You shouldn't rush in blindly, of course, but make the smartest moves you can. And yes, doing nothing can be the best option, but make it a conscious choice, not a surrender to fear. If you move and your first move turns out badly, realize it was probably necessary, nonetheless. In the long run, doing the wrong thing is usually better than doing nothing.
The last important lesson I get from chess: almost every position has unique advantages. Even a weak position can be worked to enormous advantage. This statement is counter-intuitive, but the game demonstrates its truth continually. If your opponent stomps across the board and takes half your men, he often opens up a corridor to his king. The king is now easy to pin, because his escape routes are blocked.
In life, a weak position enables a bold move toward your goal. I can't stop myself from quoting Kris Kristofferson here: "Freedom's just another word for 'nothing left to lose.'" My country, the United States, owes its success to our ancestors' bad luck in their mother countries. If the Puritans had prospered in Europe, they would never have braved the long journey and harsh conditions to settle in the New World.
I was able to move to San Francisco because I failed to get a life together in Dallas. That failure made it a reasonable risk to leave, even though I had no job, no apartment and almost no contacts here. If I had landed a good job in Dallas or bought a house there, I might never have risked giving them up, no matter that I liked San Francisco better.

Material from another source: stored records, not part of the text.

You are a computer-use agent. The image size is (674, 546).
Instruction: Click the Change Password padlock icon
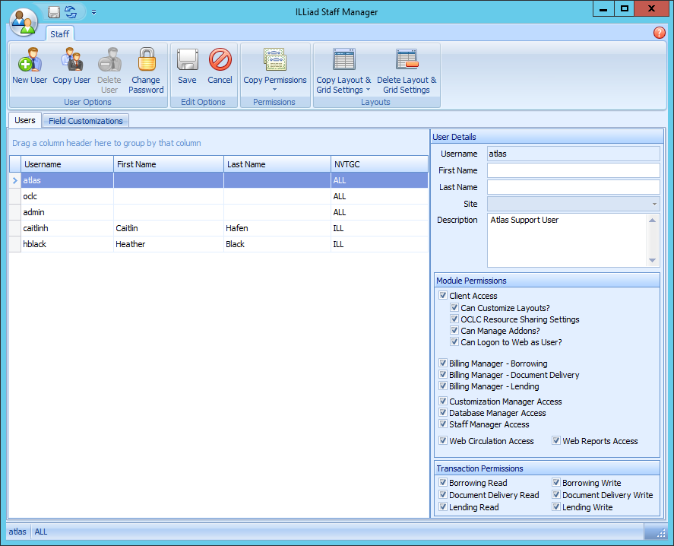point(146,61)
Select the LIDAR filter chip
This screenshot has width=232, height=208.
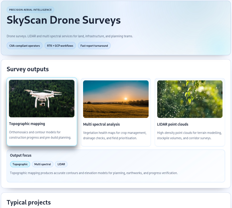(x=61, y=164)
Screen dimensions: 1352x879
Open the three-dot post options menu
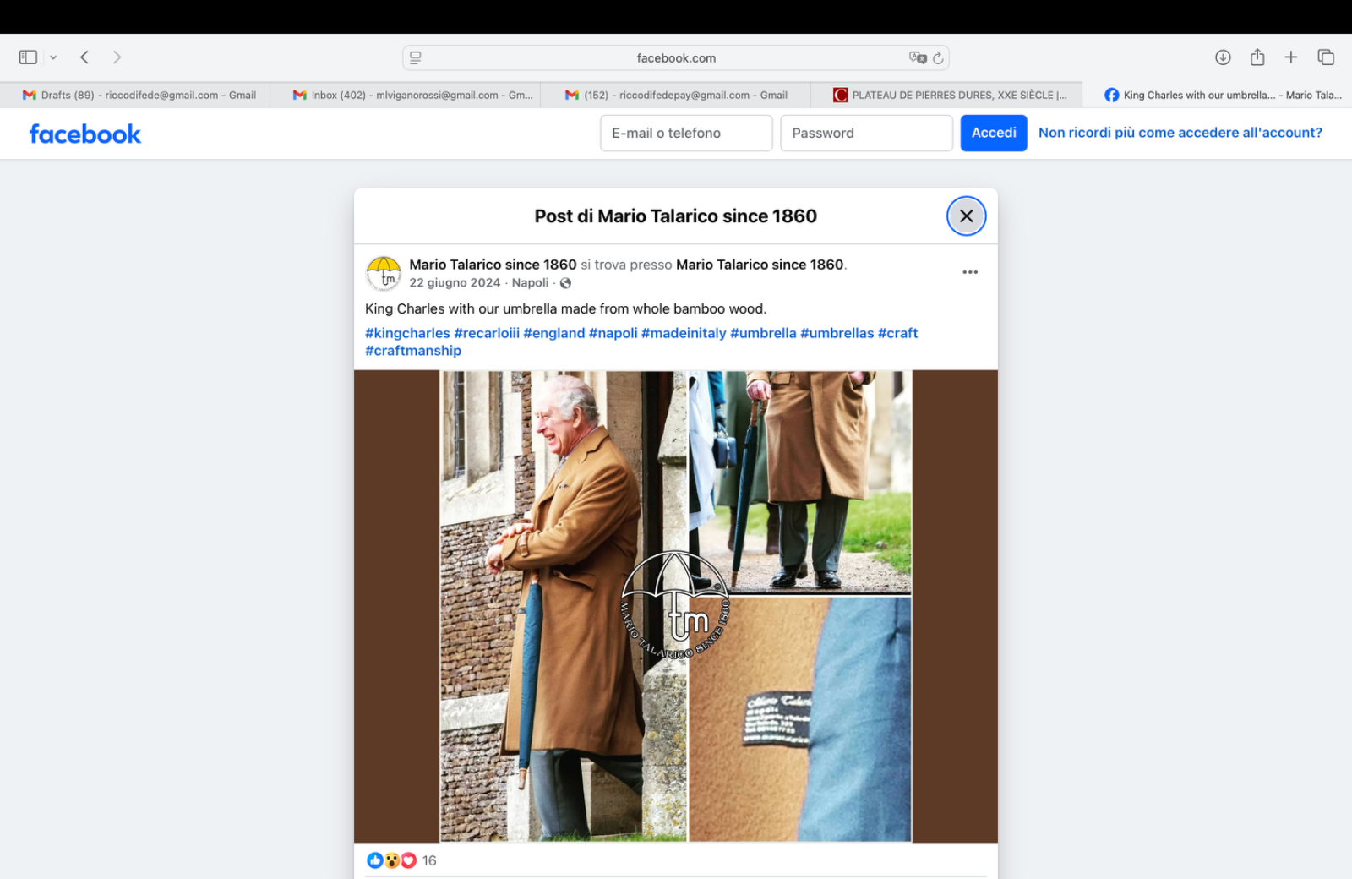click(x=970, y=272)
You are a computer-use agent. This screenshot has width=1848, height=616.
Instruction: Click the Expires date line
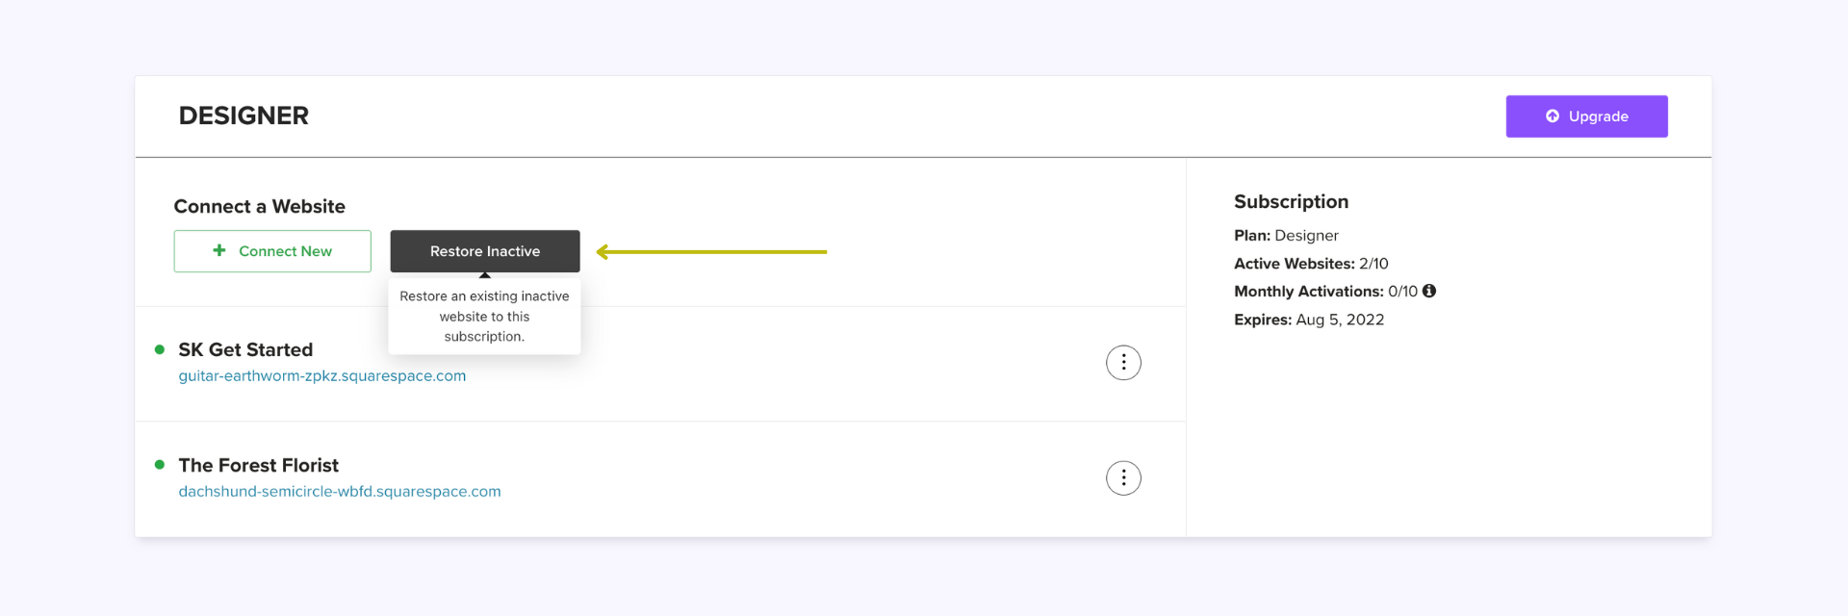pos(1309,320)
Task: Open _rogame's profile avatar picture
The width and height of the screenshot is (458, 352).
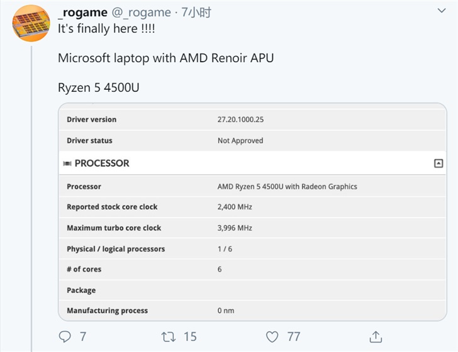Action: 31,23
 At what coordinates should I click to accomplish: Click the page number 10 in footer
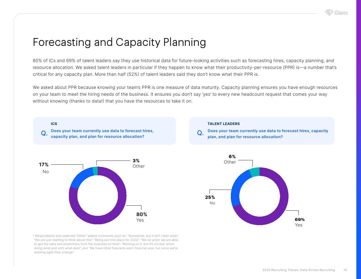(x=345, y=270)
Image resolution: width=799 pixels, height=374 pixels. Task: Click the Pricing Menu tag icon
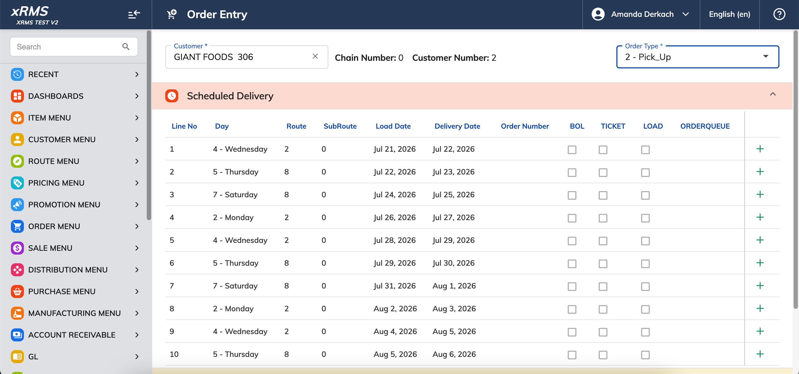tap(17, 183)
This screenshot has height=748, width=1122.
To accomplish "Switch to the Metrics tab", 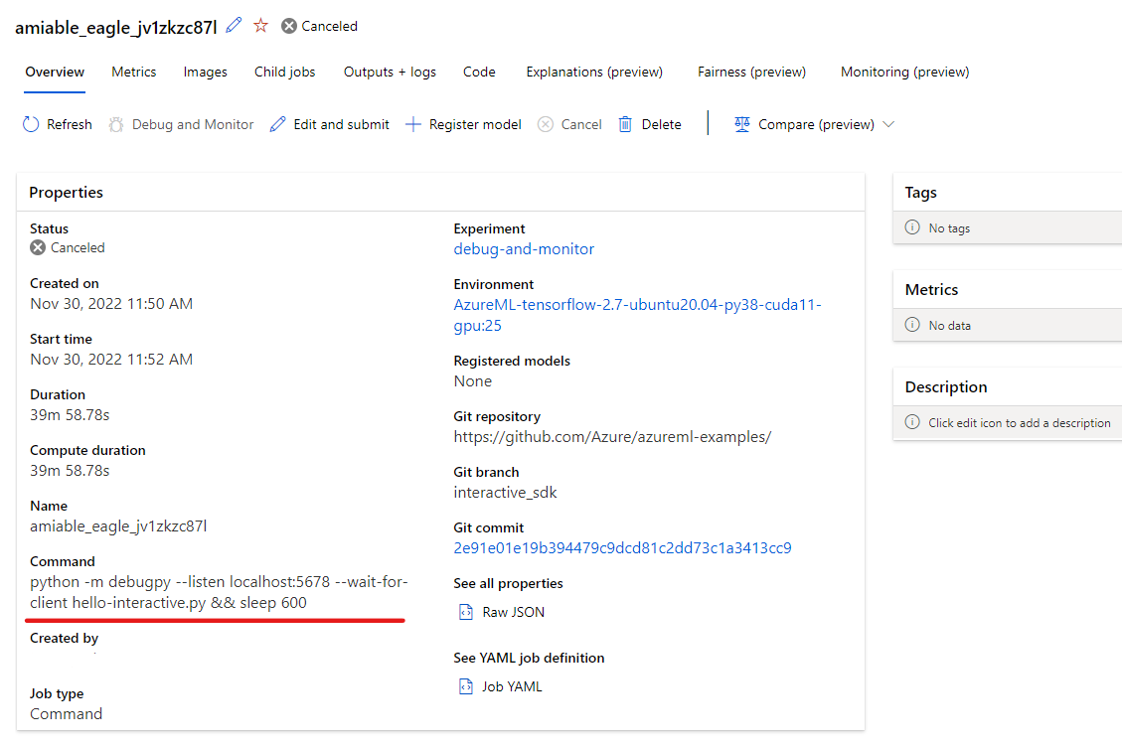I will 134,72.
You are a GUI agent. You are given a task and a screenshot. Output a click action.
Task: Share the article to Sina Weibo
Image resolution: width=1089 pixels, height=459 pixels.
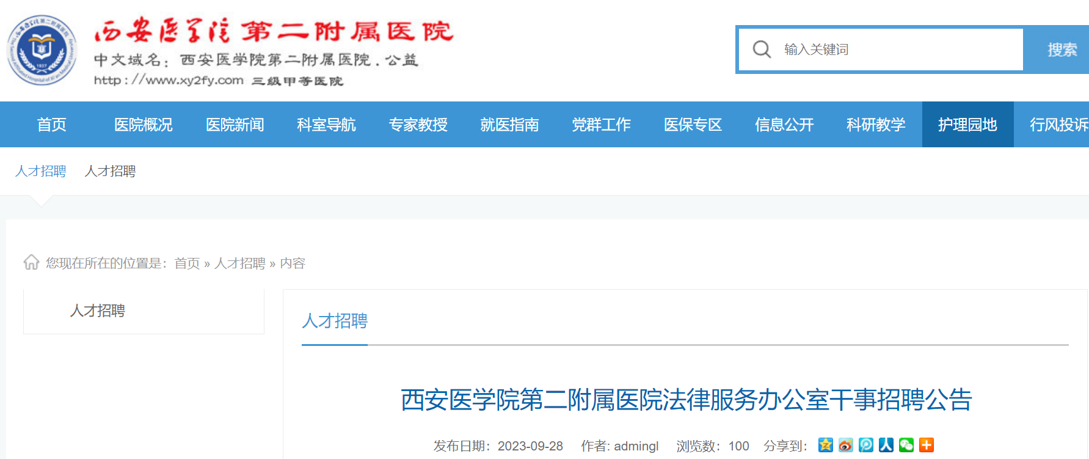845,445
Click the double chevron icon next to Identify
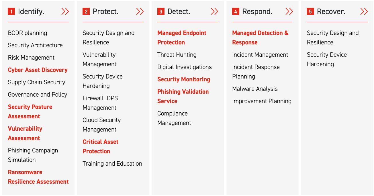The image size is (374, 196). click(65, 11)
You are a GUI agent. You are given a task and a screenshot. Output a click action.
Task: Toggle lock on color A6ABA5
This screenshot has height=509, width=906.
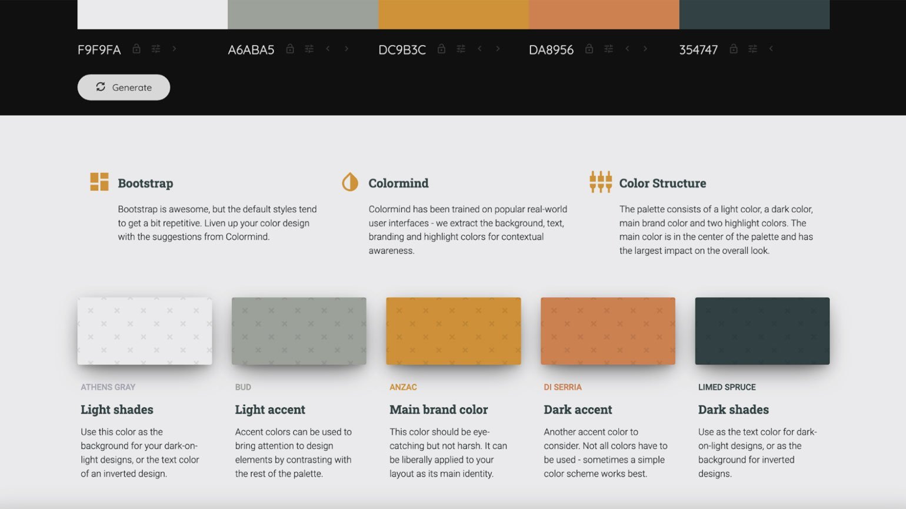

Benjamin Franklin wrote about the game of Chess:
The game is so full of events, there is such a variety of turns in it, the fortune of it is so subject to vicissitudes, and one so frequently, after contemplation, discovers the means of extricating one’s self from a supposed insurmountable difficulty, that one is encouraged to continue the contest to the last, in hopes of victory from our skill, or, at least, from the negligence of our adversary, and whoever considers, what in Chess he often sees instances of, that success is apt to produce presumption and its consequent inattention, by which more is afterwards lost than was gained by the preceding advantage, while misfortunes produce more care and attention, by which the loss may be recovered, will learn not to be too much discouraged by any present successes of his adversary, nor to despair of final good fortune upon every little check he receives in the pursuit of it.